Une fois, elle était rentrée sans prévenir alors qu'il était en train de se changer pour aller dormir. Ornélis avait vite détourné le regard, mais il avait bien vu qu'elle ne regrettait absolument pas son geste, bien au contraire.
– Mmh ? fit une petite voix endormie à travers la porte.
Le jeune homme pénétra dans la pièce en prenant soin de cacher son petit sachet derrière son dos.
Ornélis se tenait là, les cheveux ébouriffés, au milieu de son énorme couverture. Elle avait l'air épuisée, pourtant il n'était que vingt-trois heures. À la plus grande surprise de celui ci, elle se tenait elle aussi les mains derrière le dos, ce qui lui décrocha un petit sourire.

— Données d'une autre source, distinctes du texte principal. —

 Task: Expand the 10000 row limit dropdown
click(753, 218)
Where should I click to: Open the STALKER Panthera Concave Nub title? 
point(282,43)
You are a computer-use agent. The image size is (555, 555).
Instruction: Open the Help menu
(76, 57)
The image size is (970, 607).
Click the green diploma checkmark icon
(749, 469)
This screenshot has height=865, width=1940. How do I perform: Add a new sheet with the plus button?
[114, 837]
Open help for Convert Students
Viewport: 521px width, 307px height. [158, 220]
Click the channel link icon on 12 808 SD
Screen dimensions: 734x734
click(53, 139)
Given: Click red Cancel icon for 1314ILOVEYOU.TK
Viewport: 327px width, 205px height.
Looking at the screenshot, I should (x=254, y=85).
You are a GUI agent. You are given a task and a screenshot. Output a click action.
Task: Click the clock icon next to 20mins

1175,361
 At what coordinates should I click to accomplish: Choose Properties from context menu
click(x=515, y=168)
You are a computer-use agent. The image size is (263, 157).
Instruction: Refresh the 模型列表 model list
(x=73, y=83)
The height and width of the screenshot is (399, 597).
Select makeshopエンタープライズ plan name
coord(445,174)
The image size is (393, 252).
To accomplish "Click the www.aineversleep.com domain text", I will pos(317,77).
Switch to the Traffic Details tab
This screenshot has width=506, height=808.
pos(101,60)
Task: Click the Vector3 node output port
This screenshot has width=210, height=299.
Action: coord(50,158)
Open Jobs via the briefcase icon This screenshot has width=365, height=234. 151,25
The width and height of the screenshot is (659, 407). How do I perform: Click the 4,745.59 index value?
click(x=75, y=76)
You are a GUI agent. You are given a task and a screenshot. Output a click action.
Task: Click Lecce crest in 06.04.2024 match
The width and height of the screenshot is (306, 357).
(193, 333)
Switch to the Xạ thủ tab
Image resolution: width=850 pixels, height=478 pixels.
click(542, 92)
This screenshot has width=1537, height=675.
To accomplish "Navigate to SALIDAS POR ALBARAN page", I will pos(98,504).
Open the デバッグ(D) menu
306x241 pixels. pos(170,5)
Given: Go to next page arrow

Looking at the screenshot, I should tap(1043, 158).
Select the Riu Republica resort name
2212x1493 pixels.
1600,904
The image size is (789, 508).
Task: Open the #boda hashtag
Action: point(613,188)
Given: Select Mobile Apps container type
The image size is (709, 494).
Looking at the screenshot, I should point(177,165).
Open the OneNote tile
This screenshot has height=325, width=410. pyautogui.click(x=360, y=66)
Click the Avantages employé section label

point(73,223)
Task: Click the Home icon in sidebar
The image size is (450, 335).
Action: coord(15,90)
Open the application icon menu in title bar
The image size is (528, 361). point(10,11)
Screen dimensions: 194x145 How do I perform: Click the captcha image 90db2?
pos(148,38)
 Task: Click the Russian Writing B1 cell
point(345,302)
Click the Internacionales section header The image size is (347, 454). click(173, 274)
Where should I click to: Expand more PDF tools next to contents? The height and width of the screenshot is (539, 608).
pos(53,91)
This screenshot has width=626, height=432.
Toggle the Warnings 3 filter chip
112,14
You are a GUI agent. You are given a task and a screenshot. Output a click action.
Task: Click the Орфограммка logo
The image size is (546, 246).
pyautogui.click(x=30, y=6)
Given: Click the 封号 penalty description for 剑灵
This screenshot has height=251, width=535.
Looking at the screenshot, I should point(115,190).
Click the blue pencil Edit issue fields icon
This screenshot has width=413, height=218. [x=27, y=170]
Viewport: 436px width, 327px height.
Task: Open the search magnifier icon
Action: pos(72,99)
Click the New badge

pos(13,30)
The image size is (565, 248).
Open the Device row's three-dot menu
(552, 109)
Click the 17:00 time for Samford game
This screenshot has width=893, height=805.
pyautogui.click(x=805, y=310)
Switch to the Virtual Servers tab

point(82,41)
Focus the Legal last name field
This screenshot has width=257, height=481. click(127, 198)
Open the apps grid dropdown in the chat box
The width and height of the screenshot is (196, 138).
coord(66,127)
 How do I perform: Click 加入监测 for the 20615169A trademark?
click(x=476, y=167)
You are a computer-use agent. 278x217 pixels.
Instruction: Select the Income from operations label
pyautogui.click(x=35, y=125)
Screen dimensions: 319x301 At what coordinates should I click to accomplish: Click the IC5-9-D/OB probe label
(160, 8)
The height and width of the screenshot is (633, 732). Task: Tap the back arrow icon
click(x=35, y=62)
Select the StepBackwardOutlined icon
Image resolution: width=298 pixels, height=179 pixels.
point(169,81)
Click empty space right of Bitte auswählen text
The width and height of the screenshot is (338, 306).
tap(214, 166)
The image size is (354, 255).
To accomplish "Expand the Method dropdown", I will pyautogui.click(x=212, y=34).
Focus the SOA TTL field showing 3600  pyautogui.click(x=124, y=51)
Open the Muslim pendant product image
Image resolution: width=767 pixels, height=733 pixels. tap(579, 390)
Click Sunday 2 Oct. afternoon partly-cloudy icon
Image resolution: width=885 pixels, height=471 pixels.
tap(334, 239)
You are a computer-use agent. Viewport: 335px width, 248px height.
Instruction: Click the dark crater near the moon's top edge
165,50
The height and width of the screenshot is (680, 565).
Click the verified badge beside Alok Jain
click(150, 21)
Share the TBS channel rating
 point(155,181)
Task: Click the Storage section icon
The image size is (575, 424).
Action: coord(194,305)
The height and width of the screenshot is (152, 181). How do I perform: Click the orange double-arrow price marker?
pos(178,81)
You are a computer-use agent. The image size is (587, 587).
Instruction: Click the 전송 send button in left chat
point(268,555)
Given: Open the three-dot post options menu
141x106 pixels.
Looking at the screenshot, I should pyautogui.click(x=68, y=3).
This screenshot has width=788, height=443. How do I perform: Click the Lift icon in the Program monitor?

Il s'avança de quelques pas, jusqu'à arriver au bord du lit, d'où il jaugea l'adolescente de très haut.
– On a eu la même idée ? devina t-il, amusé.
Ornélis, le regard fuyant, marmonna un petit "oui" avant de fermer doucement les paupières, ce qui inquiéta aussitôt Gaëtan. Une odeur étrange envahissait la pièce, mais il ne parvenait pas à déceler de quoi elle émanait.
– Ça va ? s'inquiéta t-il.
En guise de réponse, Ornélis se laissa tomber contre lui, en posant sa tête au mauvais endroit par mégarde. Il la redressa immédiatement, évitant ainsi de rendre la situation malaisante.
– Pas cette zone là, fit-il, gêné, en la maintenant de manière à ce que son buste reste droit.
Il prit place à côté d'elle, en posant son petit sachet non loin de là. La priorité était ailleurs, visiblement. Il la secoua plusieurs fois, ce qui ne déclencha absolument aucune réaction chez elle mis à part la légère ouverture de ses paupières.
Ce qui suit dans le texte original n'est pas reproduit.